• _What you should do_:
What you return must match the listing exactly, with every image removed.

• _Provided data_:
····················
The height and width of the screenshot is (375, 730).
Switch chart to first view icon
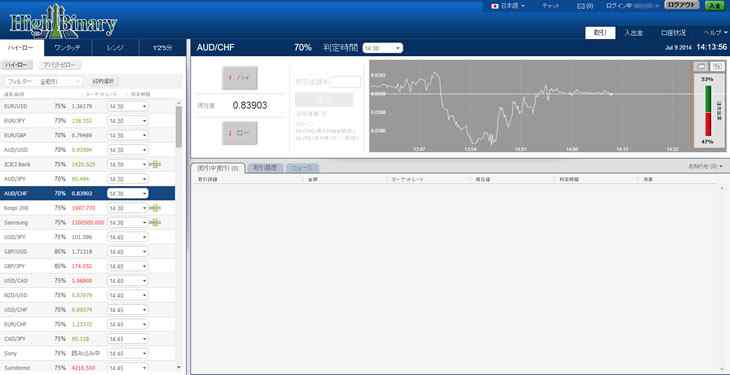coord(701,67)
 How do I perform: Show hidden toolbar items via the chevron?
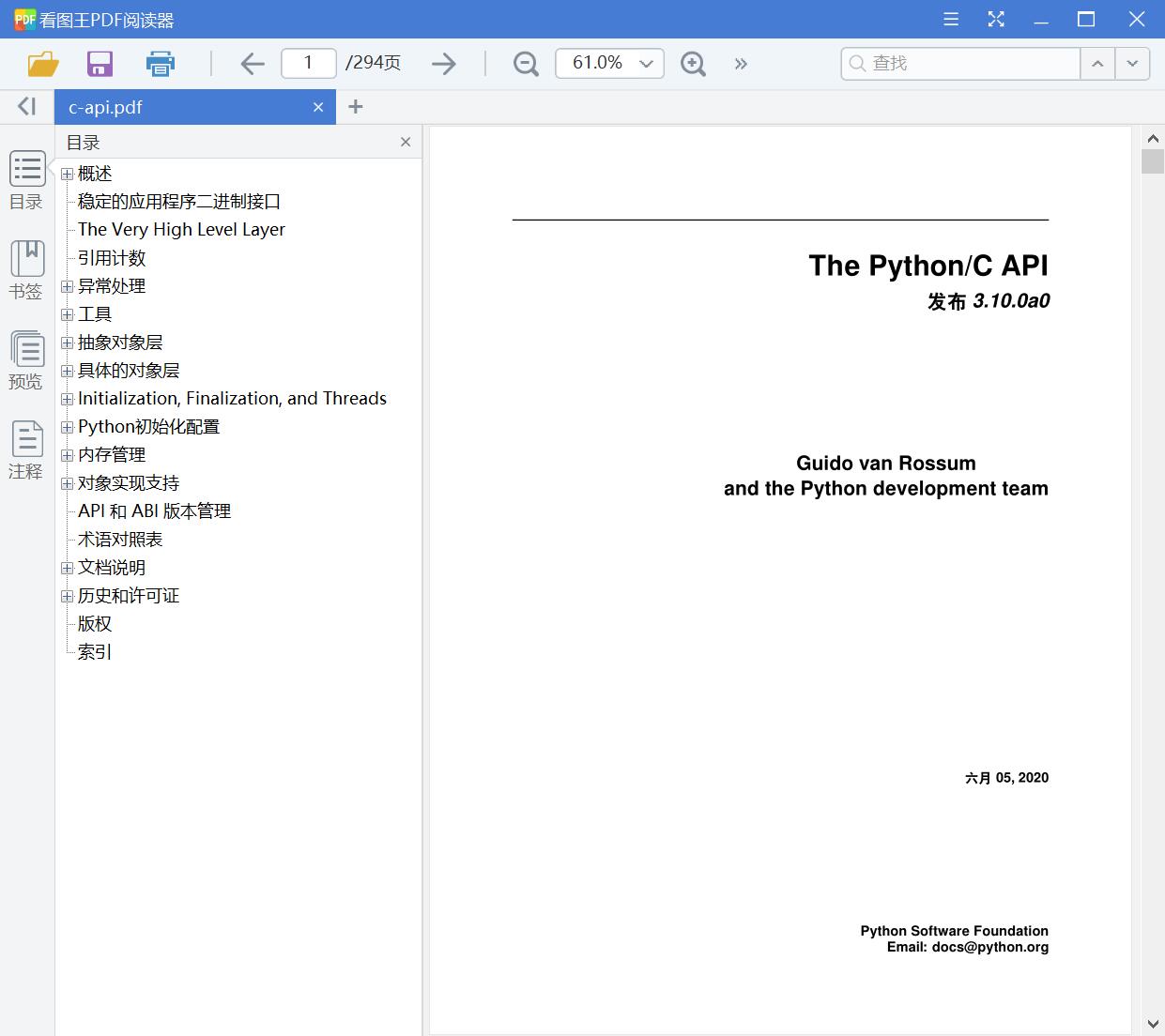741,64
····················
• _Problem solution_:
The height and width of the screenshot is (375, 730).
Switch chart to first view icon
coord(701,67)
 How do I perform: Show hidden toolbar items via the chevron?
741,64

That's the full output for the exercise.